WILLIAM J. COBB
THE BIRD SAVIORS
When a dust storm engulfs her Colorado town and pink snow blankets the streets, a heartbreaking decision faces Ruby Cole, a girl who counts birds. She must either abandon her baby or give in to her father, whom she nicknames Lord God, and marry a man more than twice her age who already has two wives. She chooses to run, which sets in motion an interlocking series of actions and reactions, upending the lives of an equestrian police officer, pawnshop riffraff, a disabled war vet, Nuisance Animal destroyers, and a grieving ornithologist who is studying the decline of bird populations. All the while, a growing criminal enterprise moves from cattle rustling to kidnapping to hijacking fuel tankers and murder as events spin out of control in a world in which the social fabric and economic structures seem on the verge of falling apart.

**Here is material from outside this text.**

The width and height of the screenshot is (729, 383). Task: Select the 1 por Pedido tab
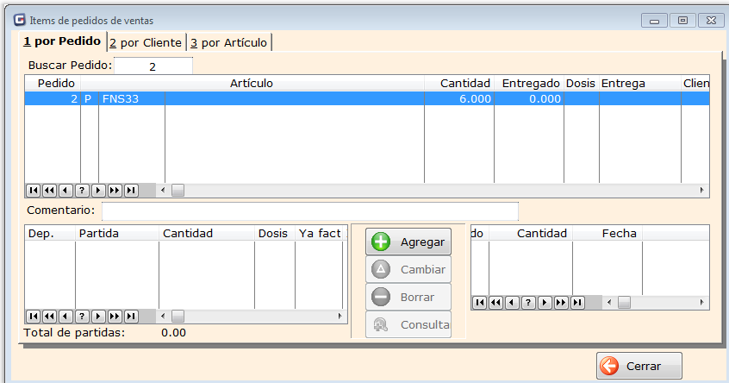[62, 41]
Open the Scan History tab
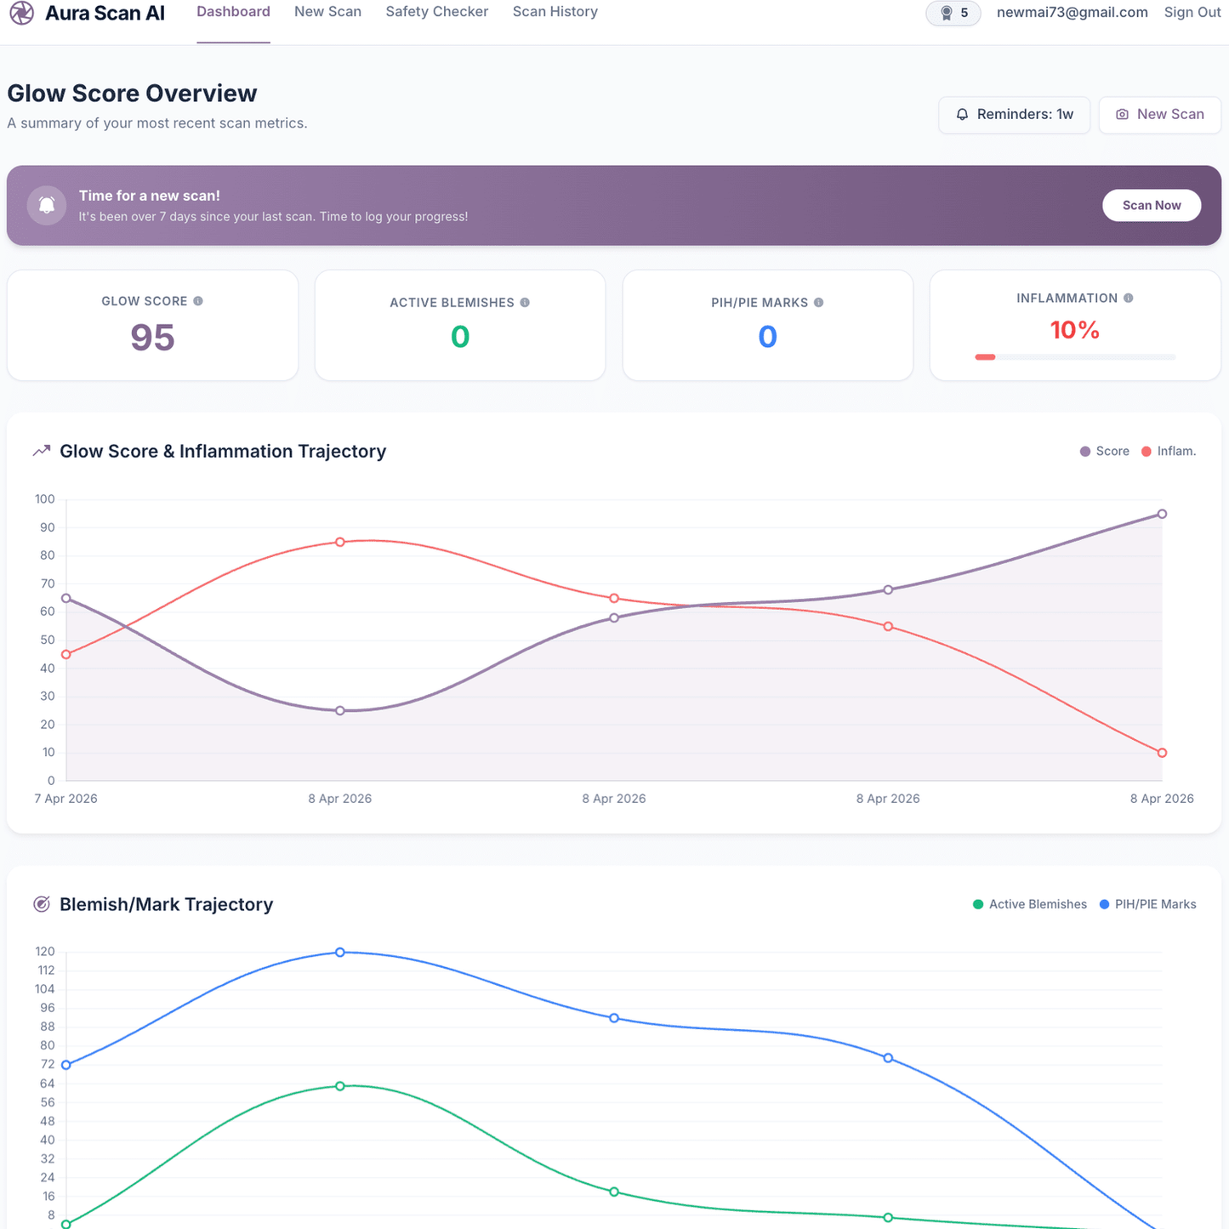 tap(555, 12)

Set in a time of economic turmoil, virus fears, climate change, fundamentalist cults and illegal immigrant hardship, The Bird Saviors is a visionary story of defiance, anger, compassion and unexpected love, in which a young woman ultimately struggles to free herself from her domineering father, to raise her daughter in the chaos of the New West, and to seize an opportunity to become something greater herself. In this brilliant new novel, William Cobb offers an elemental and timely vision of resilience and personal survival, but—most of all—of honest hope.
$25.95 / $26.95 CAN | Fiction Hardcover | 6x9 | 320 pages
ISBN: 978-1-60953-070-9 | Carton Quantity: 24
Lord God is talking again. He does love to hear himself speak. A graybeard loon, he sits hunched over the kitchen table, his arms sunburned, nose hooked, hair thin and wiry, ranting hoarse-voiced about sinners and Socialists. Out the foggy window Smoke Larks flutter liquid as living shadows to perch atop the woodshed. When they settle the morning sun backlights their black silhouettes like burnt figures on a woodcut.
Ruby shifts the baby girl in her lap and thinks of the birds, how they must be cold of a morning like this. She’s seen twelve this week whole. She counts the birds and invents her own names. She knows that people call them by another name, but she calls them Smoke Larks. Swirling in vast flocks in late winter, they look like smoke from a great fire, burnt souls twisting in the wind. Purple-black, dusky, and speckled, the short-tailed birds scatter among the twisted junipers in the back yard, pecking in the dry hay grass.
Ruby began counting all the birds two years before, when she noticed how quickly they seemed to be dwindling. They are disappearing and someone has to note this, to keep it in her mind if nowhere else. The going away of things has to be noted. Especially a thing as perfect as a bird, even the squawky Blackjacks, or an old Grief Bird with claws like voodoo earrings.